I mentioned in reply to slip knot on another thread that epoxy makes a good finish. Here is a picture of a mesquite vase I did with epoxy as the finish. This was taken before I learned to take better pics and the shape and form is not my favorite but it gives you an idea at least!


----------



## Viking48 (Jan 24, 2006)

Nice. You are a man of many talents.


----------



## CoastalBent (Aug 3, 2006)

Looks great Curtis!!


----------



## bill (May 21, 2004)

The worm holes are cool


----------



## Slip (Jul 25, 2006)

Looks great to me. The shape looks very good to me. Great job. However, how did you finish the inside since you used epoxy on the outside?


----------



## MesquiteMan (Jun 28, 2008)

I did not finish the inside. I can not see the inside!


----------



## Slip (Jul 25, 2006)

haha, ok MM. I understand.

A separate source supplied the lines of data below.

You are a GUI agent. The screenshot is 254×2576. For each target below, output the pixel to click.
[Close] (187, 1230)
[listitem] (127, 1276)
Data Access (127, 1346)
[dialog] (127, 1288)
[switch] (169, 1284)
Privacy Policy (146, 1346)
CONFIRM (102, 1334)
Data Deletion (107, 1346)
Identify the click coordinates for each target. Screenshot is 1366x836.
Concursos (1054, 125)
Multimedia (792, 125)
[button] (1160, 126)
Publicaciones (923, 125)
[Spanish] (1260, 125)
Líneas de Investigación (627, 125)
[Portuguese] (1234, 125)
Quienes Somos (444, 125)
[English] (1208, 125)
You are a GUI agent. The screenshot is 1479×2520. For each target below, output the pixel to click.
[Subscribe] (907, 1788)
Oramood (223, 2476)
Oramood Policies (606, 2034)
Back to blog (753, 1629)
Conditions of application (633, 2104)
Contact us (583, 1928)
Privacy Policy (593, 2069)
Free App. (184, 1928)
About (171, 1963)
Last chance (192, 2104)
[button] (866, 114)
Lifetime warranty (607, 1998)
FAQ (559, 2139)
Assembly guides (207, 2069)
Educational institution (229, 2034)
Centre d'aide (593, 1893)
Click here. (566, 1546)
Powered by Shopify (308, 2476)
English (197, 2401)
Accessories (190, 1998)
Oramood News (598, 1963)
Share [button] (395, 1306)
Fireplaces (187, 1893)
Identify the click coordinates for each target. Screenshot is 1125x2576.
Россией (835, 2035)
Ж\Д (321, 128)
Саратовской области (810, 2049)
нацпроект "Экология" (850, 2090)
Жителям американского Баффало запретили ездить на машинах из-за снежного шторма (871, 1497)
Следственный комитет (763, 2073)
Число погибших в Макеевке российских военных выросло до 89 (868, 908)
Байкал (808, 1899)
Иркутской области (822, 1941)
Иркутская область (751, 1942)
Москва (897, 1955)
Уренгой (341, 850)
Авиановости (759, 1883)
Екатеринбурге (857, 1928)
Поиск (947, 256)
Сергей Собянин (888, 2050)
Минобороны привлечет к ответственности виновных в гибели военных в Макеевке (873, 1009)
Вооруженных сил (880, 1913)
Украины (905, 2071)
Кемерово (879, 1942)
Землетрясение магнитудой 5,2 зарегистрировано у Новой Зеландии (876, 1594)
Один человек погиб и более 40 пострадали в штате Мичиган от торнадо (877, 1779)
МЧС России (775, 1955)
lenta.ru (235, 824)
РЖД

I want it as stable as possible, so I spray and spray the insides also but don't sand between coats like on the outside.


----------



## Slip (Jul 25, 2006)

I love your idea on the epoxy finish instead of a hundred layers of laquer, and I want to try it, however, I still want to put a finish of some kind on the inside to insure it is sealed as best as possible. I will have to experiment on a method on that one. Thanks for your suggestion and I really want to give it a try. Maybe even my next project which I want to do in the next few weeks.


----------



## Pasadena1944 (Mar 20, 2010)

and I can't even turn a simple bowl.....


----------